RabbitMQ is a nice message queue server used in lot of networking monitoring appliances and other services. It has a very small footprint and can be integrated with lots of languages and resources.
All works well until you get the famous recovery log corrupted error.

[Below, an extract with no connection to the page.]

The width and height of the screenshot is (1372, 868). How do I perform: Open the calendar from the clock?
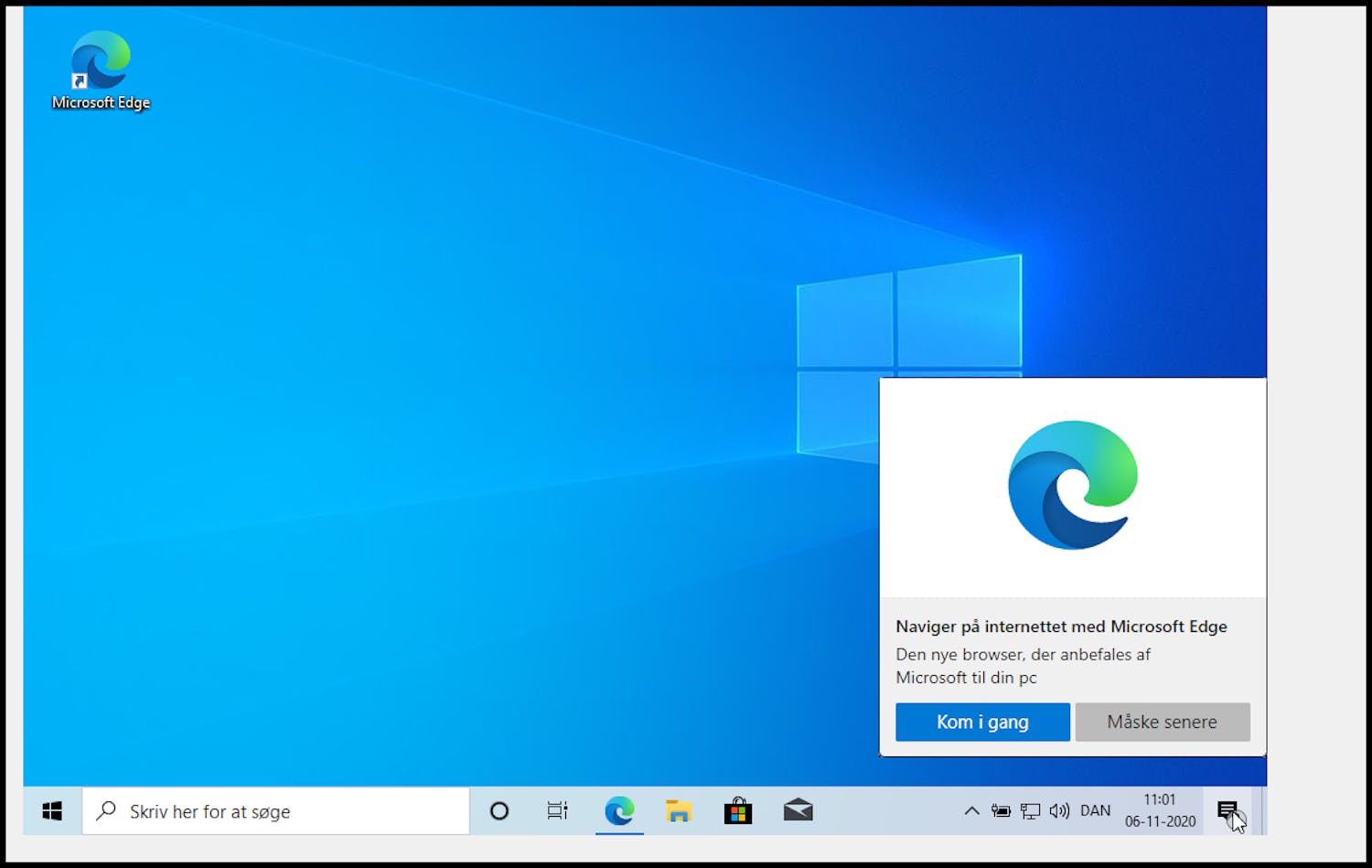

.[36mjobs_1 |.[0m =INFO REPORT==== 11-Apr-2022::09:07:57 ===
.[36mjobs_1 |.[0m application: rabbit
.[36mjobs_1 |.[0m exited: {bad_return,
.[36mjobs_1 |.[0m {{rabbit,start,[normal,[]]},
.[36mjobs_1 |.[0m {'EXIT',
.[36mjobs_1 |.[0m {{badmatch,
.[36mjobs_1 |.[0m {error,
.[36mjobs_1 |.[0m {{{badmatch,
.[36mjobs_1 |.[0m {error,
.[36mjobs_1 |.[0m {not_a_dets_file,
.[36mjobs_1 |.[0m "/var/lib/rabbitmq/mnesia/rabbit@rabbitmq/recovery.dets"}}},
.[36mjobs_1 |.[0m [{rabbit_recovery_terms,open_table,0,
.[36mjobs_1 |.[0m [{file,"src/rabbit_recovery_terms.erl"},{line,126}]},
.[36mjobs_1 |.[0m {rabbit_recovery_terms,init,1,
Usually the issue is caused by disk full or in case docker is used “volume full” that is causing the server to shut down automatically.

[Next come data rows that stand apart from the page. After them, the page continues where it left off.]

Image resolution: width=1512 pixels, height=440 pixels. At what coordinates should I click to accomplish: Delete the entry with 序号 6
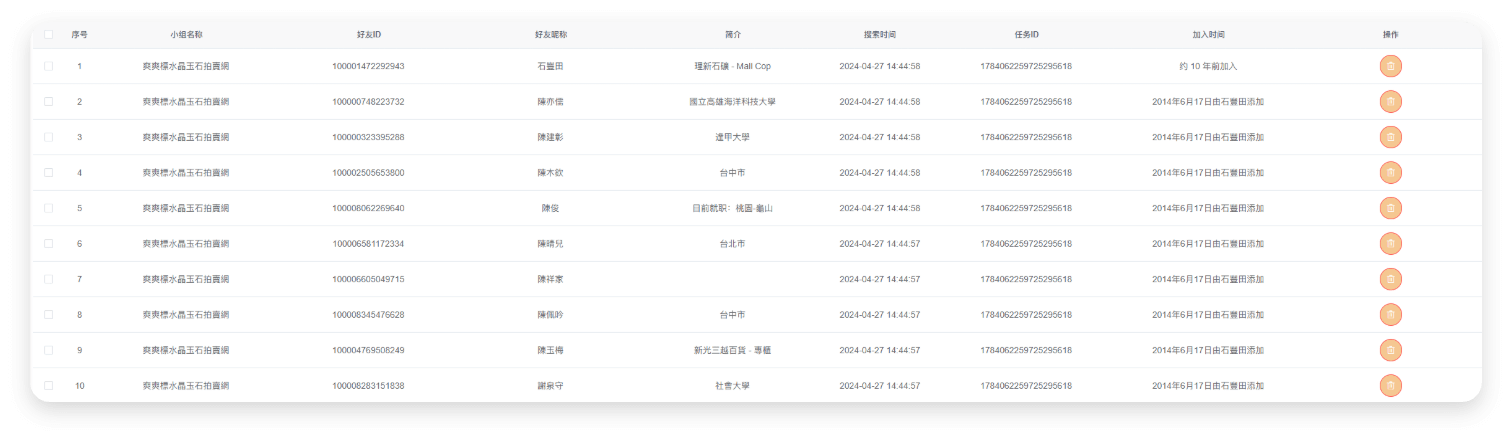pyautogui.click(x=1390, y=244)
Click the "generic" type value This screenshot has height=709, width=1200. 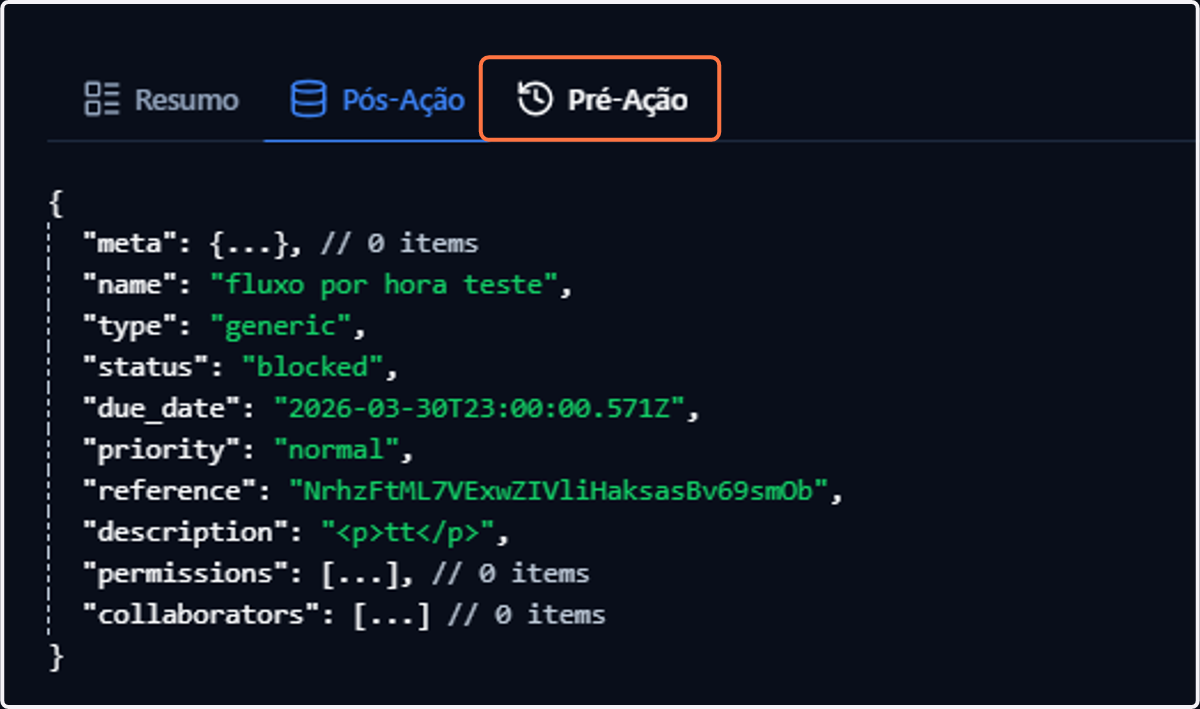click(x=281, y=326)
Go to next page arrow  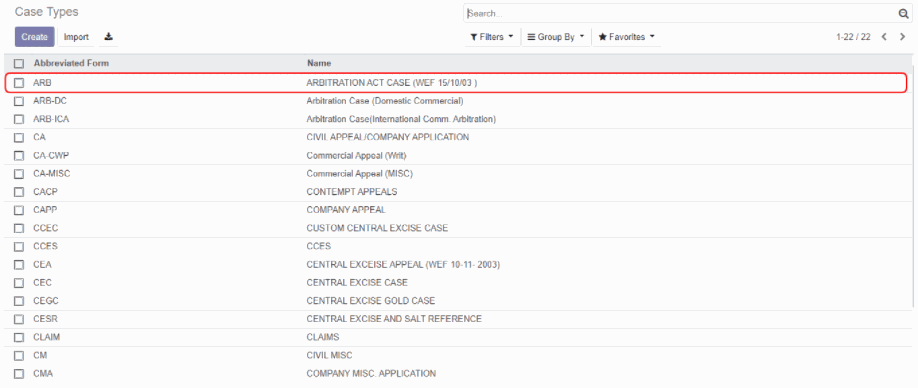pos(902,37)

Yes there is a warning but in some extreme cases you may get an out of space so suddenly that the warning is of no use. For example when your volume simply disappears because the physical resource that is behind gets disconnected.
The problem of the corrupted recovery log is caused by the shutdown operations thatis not being able to complete (no space on disk, remember ?), leaving you with a partially written recovery log.
To be able to restart RabbitMQ you just have to delete the recovery file.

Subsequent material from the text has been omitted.